È stata prorogata fino al 17 novembre 2024 la mostra l’Appia è Moderna in corso presso il Parco Archeologico dell’Appia Antica, nella sede del Casale di Santa Maria Nova, la cui chiusura era inizialmente prevista per il 13 ottobre 2024.
L’esposizione curata da Claudia Conforti, Roberto Dulio, Simone Quilici, Ilaria Sgarbozza illustra i progetti e le iniziative artistiche e architettoniche del Novecento che hanno fortemente disegnato una delle più note vie consolari, rendendola parte vivente e integrante delle dinamiche urbane e sociali di Roma, lontana dal concetto ottocentesco di museo a cielo aperto.
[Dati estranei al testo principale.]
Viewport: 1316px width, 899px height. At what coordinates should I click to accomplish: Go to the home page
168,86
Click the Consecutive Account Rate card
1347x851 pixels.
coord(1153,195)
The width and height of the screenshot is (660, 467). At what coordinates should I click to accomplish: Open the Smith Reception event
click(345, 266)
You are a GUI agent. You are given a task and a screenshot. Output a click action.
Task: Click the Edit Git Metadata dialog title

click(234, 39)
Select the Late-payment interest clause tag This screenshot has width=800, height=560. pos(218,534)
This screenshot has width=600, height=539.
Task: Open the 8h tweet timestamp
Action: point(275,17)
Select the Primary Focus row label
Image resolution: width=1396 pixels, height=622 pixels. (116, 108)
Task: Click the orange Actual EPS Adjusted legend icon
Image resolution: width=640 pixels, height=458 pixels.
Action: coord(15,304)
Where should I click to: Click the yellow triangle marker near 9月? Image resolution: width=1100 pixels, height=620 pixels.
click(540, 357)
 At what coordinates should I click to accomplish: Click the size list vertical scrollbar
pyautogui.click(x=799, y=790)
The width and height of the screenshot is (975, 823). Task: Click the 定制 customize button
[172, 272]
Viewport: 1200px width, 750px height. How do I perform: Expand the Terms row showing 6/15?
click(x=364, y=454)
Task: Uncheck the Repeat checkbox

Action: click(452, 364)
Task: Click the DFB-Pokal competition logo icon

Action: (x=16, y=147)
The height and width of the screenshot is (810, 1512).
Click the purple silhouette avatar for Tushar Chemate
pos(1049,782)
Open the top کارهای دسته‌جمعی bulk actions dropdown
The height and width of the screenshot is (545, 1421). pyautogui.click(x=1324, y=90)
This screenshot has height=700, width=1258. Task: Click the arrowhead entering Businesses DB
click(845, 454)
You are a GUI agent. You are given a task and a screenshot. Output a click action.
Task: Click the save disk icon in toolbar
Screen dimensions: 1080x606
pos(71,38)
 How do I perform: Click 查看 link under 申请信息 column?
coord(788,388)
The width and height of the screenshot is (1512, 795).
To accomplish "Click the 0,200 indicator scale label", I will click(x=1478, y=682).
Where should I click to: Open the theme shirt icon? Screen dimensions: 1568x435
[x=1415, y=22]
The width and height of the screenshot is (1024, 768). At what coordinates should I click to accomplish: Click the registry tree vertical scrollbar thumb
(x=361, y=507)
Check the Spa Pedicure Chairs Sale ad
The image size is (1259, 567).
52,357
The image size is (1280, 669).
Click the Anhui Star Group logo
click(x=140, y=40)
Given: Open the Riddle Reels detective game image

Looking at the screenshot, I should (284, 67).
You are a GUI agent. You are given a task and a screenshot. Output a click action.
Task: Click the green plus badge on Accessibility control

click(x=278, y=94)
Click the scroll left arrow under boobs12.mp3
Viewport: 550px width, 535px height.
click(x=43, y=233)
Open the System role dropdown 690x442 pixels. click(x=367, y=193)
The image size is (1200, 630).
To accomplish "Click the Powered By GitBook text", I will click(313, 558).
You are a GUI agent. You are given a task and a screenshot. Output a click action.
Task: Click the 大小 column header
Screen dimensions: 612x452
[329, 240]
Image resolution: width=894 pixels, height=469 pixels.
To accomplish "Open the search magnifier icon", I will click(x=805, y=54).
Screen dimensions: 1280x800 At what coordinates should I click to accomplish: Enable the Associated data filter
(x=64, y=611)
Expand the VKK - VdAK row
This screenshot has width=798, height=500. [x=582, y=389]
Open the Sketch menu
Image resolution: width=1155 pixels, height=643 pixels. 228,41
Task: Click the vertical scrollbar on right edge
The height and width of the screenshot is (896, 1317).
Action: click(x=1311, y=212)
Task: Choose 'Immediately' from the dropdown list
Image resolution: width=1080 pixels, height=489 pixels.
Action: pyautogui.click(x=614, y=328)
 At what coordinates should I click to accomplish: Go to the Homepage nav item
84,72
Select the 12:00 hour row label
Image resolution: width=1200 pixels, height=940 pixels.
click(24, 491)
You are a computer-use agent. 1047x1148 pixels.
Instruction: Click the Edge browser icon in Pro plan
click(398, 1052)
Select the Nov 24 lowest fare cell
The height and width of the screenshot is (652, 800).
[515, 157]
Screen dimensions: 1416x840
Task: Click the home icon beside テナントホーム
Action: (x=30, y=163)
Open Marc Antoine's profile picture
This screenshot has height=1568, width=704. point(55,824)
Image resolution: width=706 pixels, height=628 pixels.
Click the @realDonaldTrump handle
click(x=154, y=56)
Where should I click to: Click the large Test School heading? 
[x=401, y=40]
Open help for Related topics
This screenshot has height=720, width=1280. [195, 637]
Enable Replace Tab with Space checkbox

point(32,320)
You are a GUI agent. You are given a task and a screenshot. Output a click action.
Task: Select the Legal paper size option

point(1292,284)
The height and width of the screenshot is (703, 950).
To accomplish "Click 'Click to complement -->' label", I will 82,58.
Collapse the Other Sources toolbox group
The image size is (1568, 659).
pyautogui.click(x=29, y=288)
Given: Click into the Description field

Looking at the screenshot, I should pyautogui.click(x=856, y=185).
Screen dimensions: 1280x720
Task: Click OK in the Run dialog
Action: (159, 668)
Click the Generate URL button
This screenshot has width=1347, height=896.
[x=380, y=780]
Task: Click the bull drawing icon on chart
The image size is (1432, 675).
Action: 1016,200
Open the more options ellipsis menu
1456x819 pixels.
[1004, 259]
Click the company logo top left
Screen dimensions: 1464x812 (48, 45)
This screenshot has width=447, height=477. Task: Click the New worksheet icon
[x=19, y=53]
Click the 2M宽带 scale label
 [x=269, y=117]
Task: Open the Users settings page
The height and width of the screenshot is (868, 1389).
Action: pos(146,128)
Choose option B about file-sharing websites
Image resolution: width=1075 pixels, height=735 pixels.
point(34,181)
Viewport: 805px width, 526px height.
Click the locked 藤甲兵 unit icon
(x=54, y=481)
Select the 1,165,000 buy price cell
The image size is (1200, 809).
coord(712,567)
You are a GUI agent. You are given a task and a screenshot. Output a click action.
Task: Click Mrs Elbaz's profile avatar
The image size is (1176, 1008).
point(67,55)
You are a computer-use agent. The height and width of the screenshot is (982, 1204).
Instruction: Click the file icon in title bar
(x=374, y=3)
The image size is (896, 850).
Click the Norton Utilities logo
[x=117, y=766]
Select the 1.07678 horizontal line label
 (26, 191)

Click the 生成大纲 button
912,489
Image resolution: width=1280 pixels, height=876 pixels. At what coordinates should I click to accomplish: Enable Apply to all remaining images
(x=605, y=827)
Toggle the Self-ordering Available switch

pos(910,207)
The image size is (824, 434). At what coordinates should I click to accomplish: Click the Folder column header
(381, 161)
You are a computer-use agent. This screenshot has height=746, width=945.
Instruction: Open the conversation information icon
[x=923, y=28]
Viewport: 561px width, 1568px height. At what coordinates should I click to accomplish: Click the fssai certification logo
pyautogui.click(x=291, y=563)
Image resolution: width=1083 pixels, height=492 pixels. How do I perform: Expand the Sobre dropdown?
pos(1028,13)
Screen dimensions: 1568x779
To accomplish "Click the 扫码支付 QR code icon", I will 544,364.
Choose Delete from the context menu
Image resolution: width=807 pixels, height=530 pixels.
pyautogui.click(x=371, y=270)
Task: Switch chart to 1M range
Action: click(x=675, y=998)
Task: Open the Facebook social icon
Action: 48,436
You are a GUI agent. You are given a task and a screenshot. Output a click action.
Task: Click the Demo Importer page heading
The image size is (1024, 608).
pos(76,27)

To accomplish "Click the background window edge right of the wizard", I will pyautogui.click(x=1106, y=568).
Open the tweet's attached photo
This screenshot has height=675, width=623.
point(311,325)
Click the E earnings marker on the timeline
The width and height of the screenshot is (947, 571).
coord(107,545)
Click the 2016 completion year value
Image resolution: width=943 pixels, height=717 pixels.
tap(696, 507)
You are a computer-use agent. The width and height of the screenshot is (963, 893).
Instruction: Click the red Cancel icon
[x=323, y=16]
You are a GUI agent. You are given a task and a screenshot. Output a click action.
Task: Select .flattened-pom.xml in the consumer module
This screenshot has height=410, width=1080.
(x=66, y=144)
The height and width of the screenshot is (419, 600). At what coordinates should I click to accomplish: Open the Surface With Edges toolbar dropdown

Per celebrare la proroga della mostra, sabato 19 ottobre il Complesso di Capo di Bove ospiterà lo speciale evento: “L’Appia è moderna. Quali prospettive?” con interventi di Simone Quilici (Curatore e Direttore del Parco Archeologico dell’Appia Antica) e Claudia Conforti (Curatore e Professoressa ordinaria di Storia dell’architettura, Università di Roma Tor Vergata e membro dell’Accademia Nazionale di San Luca), Paolo Liverani (Professore ordinario di Topografia Antica, Università di Firenze), Maria Vittoria Marina Clarelli (Dirigente Servizio III – Architettura contemporanea, periferie e rigenerazione urbana della DGCC, Ministero della Cultura). Il dibattito sarà moderato da Orazio Carpenzano, Preside della Facoltà di Architettura, “Sapienza” Università di Roma.
Prenotazione non necessaria.
Sabato 19 ottobre ore 11.
Complesso di Capo di Bove, Via Appia Antica 222, Roma.